### INSTRUCTIONS FOR THE TASK
Every record shown below is to be output exactly.

-=-=-=-=-

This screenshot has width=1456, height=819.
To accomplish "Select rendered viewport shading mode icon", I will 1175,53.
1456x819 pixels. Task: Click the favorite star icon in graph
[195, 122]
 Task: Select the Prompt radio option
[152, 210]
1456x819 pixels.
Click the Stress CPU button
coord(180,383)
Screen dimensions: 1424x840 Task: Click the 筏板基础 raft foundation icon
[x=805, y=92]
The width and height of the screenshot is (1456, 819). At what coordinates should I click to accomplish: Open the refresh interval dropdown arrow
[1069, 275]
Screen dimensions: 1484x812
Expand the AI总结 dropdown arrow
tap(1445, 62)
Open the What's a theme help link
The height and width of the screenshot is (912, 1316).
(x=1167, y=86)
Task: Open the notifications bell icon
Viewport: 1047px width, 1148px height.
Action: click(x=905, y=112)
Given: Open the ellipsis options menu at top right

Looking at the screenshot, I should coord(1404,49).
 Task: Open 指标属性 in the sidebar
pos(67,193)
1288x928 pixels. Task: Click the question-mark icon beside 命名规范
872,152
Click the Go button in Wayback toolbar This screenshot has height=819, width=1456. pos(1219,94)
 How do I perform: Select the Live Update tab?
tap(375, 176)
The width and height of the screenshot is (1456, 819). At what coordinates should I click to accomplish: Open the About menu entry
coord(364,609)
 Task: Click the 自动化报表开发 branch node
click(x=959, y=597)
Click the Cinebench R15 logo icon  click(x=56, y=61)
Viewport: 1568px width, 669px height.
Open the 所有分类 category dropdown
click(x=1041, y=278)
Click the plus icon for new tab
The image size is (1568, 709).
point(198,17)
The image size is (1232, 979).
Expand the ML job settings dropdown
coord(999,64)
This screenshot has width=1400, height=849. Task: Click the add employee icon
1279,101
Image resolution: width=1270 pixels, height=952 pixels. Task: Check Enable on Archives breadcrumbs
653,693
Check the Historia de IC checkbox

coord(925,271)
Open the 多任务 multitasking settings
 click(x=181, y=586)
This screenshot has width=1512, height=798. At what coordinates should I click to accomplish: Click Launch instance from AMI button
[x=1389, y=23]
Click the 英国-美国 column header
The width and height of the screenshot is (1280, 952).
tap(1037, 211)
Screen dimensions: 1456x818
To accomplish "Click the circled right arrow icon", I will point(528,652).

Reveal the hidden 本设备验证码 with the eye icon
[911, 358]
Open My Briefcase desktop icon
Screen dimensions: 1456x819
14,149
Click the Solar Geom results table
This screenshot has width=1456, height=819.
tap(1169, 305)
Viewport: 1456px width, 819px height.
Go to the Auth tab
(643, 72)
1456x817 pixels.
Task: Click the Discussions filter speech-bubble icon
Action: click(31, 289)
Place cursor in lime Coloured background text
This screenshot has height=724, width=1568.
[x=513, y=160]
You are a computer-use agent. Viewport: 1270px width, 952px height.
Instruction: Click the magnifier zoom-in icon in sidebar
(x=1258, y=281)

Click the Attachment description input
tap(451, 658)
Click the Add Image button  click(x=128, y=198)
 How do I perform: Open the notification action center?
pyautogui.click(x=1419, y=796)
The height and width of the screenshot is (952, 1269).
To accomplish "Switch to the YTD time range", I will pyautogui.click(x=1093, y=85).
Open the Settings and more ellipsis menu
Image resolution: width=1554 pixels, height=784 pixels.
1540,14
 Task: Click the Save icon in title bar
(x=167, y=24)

-=-=-=-=-

### SOLUTION TO THIS EXERCISE
This screenshot has width=1456, height=819.
To accomplish "Select rendered viewport shading mode icon", I will 1175,53.
1456x819 pixels. Task: Click the favorite star icon in graph
[195, 122]
 Task: Select the Prompt radio option
[152, 210]
1456x819 pixels.
Click the Stress CPU button
coord(180,383)
Screen dimensions: 1424x840 Task: Click the 筏板基础 raft foundation icon
[x=805, y=92]
The width and height of the screenshot is (1456, 819). At what coordinates should I click to accomplish: Open the refresh interval dropdown arrow
[1069, 275]
Screen dimensions: 1484x812
Expand the AI总结 dropdown arrow
tap(1445, 62)
Open the What's a theme help link
The height and width of the screenshot is (912, 1316).
(x=1167, y=86)
Task: Open the notifications bell icon
Viewport: 1047px width, 1148px height.
Action: click(x=905, y=112)
Given: Open the ellipsis options menu at top right

Looking at the screenshot, I should coord(1404,49).
 Task: Open 指标属性 in the sidebar
pos(67,193)
1288x928 pixels. Task: Click the question-mark icon beside 命名规范
872,152
Click the Go button in Wayback toolbar This screenshot has height=819, width=1456. pos(1219,94)
 How do I perform: Select the Live Update tab?
tap(375, 176)
The width and height of the screenshot is (1456, 819). At what coordinates should I click to accomplish: Open the About menu entry
coord(364,609)
 Task: Click the 自动化报表开发 branch node
click(x=959, y=597)
Click the Cinebench R15 logo icon  click(x=56, y=61)
Viewport: 1568px width, 669px height.
Open the 所有分类 category dropdown
click(x=1041, y=278)
Click the plus icon for new tab
The image size is (1568, 709).
point(198,17)
The image size is (1232, 979).
Expand the ML job settings dropdown
coord(999,64)
This screenshot has width=1400, height=849. Task: Click the add employee icon
1279,101
Image resolution: width=1270 pixels, height=952 pixels. Task: Check Enable on Archives breadcrumbs
653,693
Check the Historia de IC checkbox

coord(925,271)
Open the 多任务 multitasking settings
 click(x=181, y=586)
This screenshot has width=1512, height=798. At what coordinates should I click to accomplish: Click Launch instance from AMI button
[x=1389, y=23]
Click the 英国-美国 column header
The width and height of the screenshot is (1280, 952).
tap(1037, 211)
Screen dimensions: 1456x818
To accomplish "Click the circled right arrow icon", I will point(528,652).

Reveal the hidden 本设备验证码 with the eye icon
[911, 358]
Open My Briefcase desktop icon
Screen dimensions: 1456x819
14,149
Click the Solar Geom results table
This screenshot has width=1456, height=819.
tap(1169, 305)
Viewport: 1456px width, 819px height.
Go to the Auth tab
(643, 72)
1456x817 pixels.
Task: Click the Discussions filter speech-bubble icon
Action: click(31, 289)
Place cursor in lime Coloured background text
This screenshot has height=724, width=1568.
[x=513, y=160]
You are a computer-use agent. Viewport: 1270px width, 952px height.
Instruction: Click the magnifier zoom-in icon in sidebar
(x=1258, y=281)

Click the Attachment description input
tap(451, 658)
Click the Add Image button  click(x=128, y=198)
 How do I perform: Open the notification action center?
pyautogui.click(x=1419, y=796)
The height and width of the screenshot is (952, 1269).
To accomplish "Switch to the YTD time range", I will pyautogui.click(x=1093, y=85).
Open the Settings and more ellipsis menu
Image resolution: width=1554 pixels, height=784 pixels.
1540,14
 Task: Click the Save icon in title bar
(x=167, y=24)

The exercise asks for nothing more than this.